Since news broke of a provision in the NBA's new collective bargaining agreement that allows a team to waive a player and be relieved of his luxury-tax burden, the Mavericks have been flooded with inquiries about Michael Finley. 

The bottom line is unlikely to change – Finley in all probability has played his last game as a Maverick. 

But the mechanism for his departure could change. While the possibility still exists that the Mavericks could use the "amnesty" clause in the new CBA, president of basketball operations Donnie Nelson said they also have been approached with trade possibilities that could accomplish the same thing: provide financial relieve for the team, as well as the bonus of acquiring an asset in return. 

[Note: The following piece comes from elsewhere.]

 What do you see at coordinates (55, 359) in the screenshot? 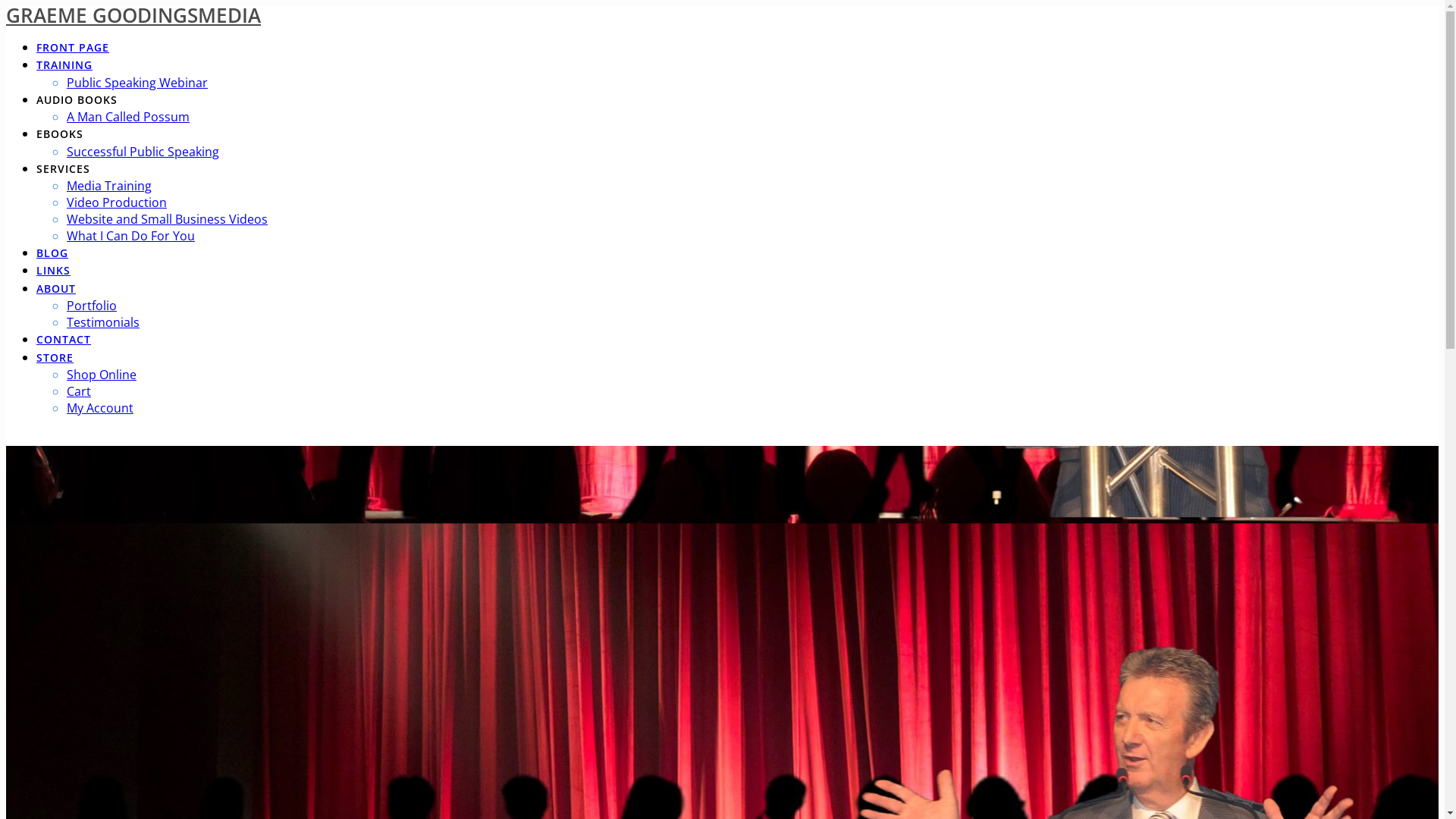
I see `'STORE'` at bounding box center [55, 359].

"Our first choice would be to keep Fin in a Mavericks uniform until he retires," Nelson said. "But as we run through the creative options, there seems to be less and less prospect of that happening. We have heard from a lot of people." </b>

It looks like there is actually an optiion of trade for the Mavs when it comes to Michael Finley. This is the best news possible for a couple of reasons.

1) Take the contract of Finley off the Mavs hands totally.

2) The Mavs would actually get something in return probably PF/Center help.


----------



## kamego (Dec 29, 2003)

Good luck finding a team that is giving something back in return that is both worth while and matches his salary. I believe is due over 15 million next season?, that makes it rough to do numbers wise.


----------



## Tersk (Apr 9, 2004)

If you had a look at some of the trades they suggested, we'd be getting junk in return



> • Indiana could package the contract of Reggie Miller, who has announced his retirement, or Scot Pollard with Austin Croshere and get in the range of Finley's contract. • Miami has Eddie Jones, whose contract ($30 million for two years) is similar to Finley's, but one year shorter.
> 
> If the Bulls want to bring back the hometown hero, they could package Antonio Davis and Eric Piatkowski.


Interesting, Eddie Jones could be a nice possibility off the bench


----------



## kamego (Dec 29, 2003)

Eddie Jones was the only name in their I see a chance of happening but Miami might want to keep him just because all he has been through with the Heat. 

Maybe the Knicks would be willing to trade? Tim Thomas's deal is up at the end of the season.


----------



## mavsman (Jun 11, 2003)

Obviously trading Finley would be better than letting him go if we could get something in return. However one of the benefits of letting him go was that we are forced to go a different direction and unless that person we trade him for helps us get in the different direction (more defense) than I would not just do it for the sake of doing it. The guy we get in return must be a good defensive player.


----------



## Triple_Single (Mar 27, 2005)

It would obviously be great for Dallas to trade him, but I have a hard time believing any team would want to take on $51 million over three seasons for a player that is in decline, even though he'd still be effective, especially considering there is a decent chance they could sign him for a lot cheaper if Dallas winds up waiving him.


----------



## KokoTheMonkey (Aug 4, 2003)

He's vastly overpaid, so the chances that Dallas gets something of good value in return aren't good.


----------



## LionOfJudah (May 27, 2003)

If the goal is cap relief the best option would be to cut him and hold on to KVH and let him walk at the end of the 06 season. 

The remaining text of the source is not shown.